I’m not the only person who tunes into the moment or life’s synchronicities to obtain Divine guidance. But this particular incident excited me because I had woven various aspects of my pantheist world view—god is in the now, all of self and life is a weave, the weave of the moment is divination, to name a few—with yet a second weave of practical application: analysis of the bug-induced swelling, a holistic view of my body, mindfulness about the surgery, research online, and so on.

The incident is not unusual for me. So why did I write all this? Do i think my accomplishment so superior to any of yours that i had to show it off? No.

Here’s the thing. The moment to moment down-to-earth acts of a truly (aka actually applied) integrative life are a rapid fire, complex weaving of all one’s aspects, woven yet again in rapid-fire complexity with the external environment. Sharing a single moment of it could take a month of writing.

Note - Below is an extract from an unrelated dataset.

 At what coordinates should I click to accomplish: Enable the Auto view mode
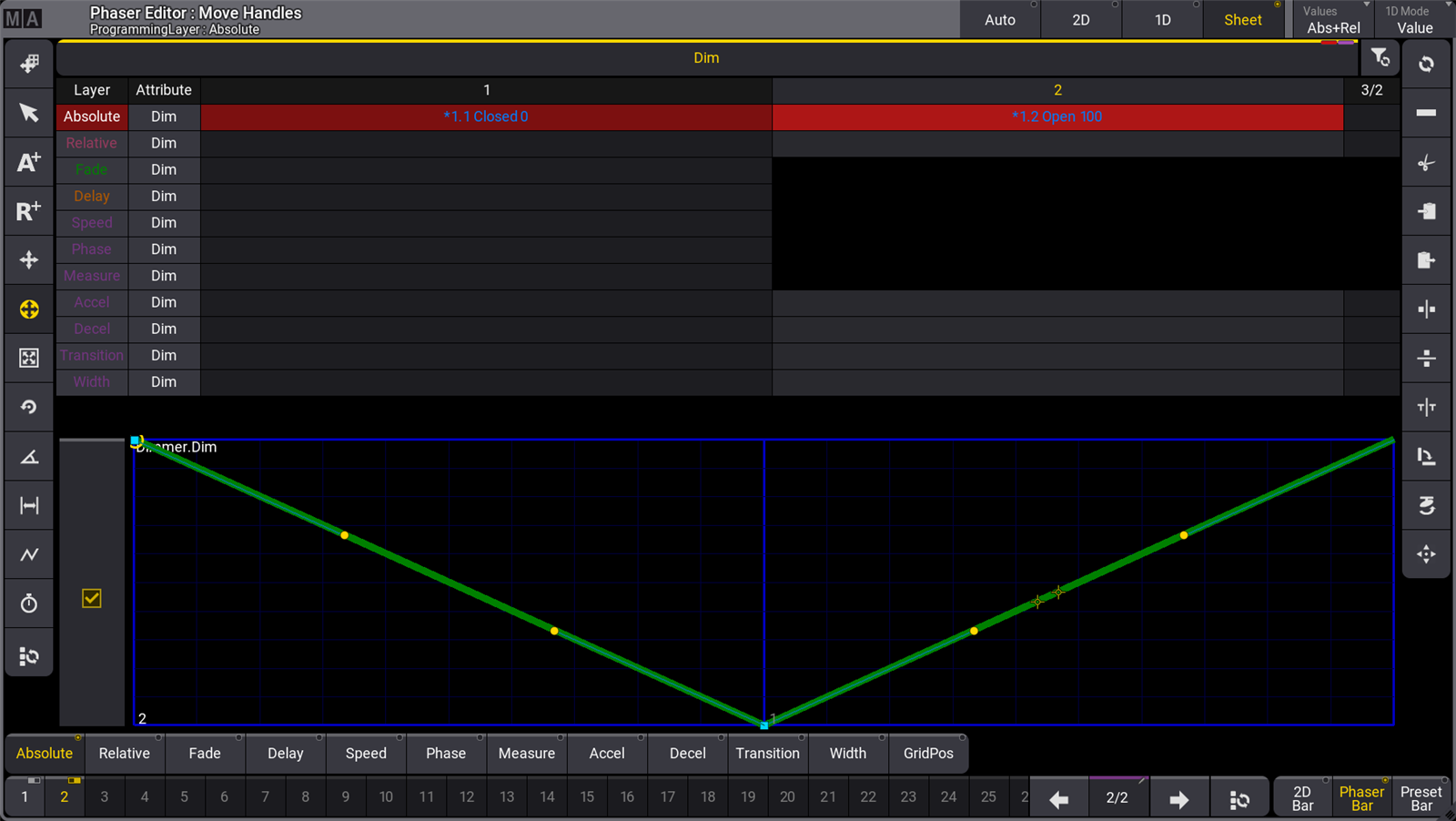[999, 20]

The event about the mosquito is one such event, expect that, for a change, it can be shared fairly easily! I will have spent only eight hours ballpark writing this. Even though i am oversimplifying it, it still works well enough for my purposes:

1) I want to share my life. Writing this allows me to “shout” my excitement at finally seeing dang awful Mosquito as god, and about possibly doing better after a possibly dangerous surgery that has had me scared. I also want to share the accomplishment! I am proud of and delighted by my weaving of so many things, including following through on them so practically. (The weave is incomplete without practical follow through) 2) As a teacher, I stress the importance of application of pantheism principles, as opposed to just knowing the theory. Practical application of theory is often misunderstood as just creating more theory, or teaching the theory to others. I’ve learned that examples are often a great way to make one’s premises clear. My story gives examples, in one (albeit long) post. 3) I want to walk my talk; the pantheist principles mentioned above are all things I am teaching right now. My mosquito story affirmed to me that I do walk the walk. 4) When we tell our stories, its details might help others more than any theory. The details per se might not be solutions or otherwise useful info in themselves, but they imply massive amounts of info. Massive.

I hope you post a story of your own below.

Suggestion: Do you have a challenge or opportunity that you need guidance about? Observe the weave of events happening around you right this minute. Are they a mirror of you? Do they offer guidance? Imply suggestions? Act as role models?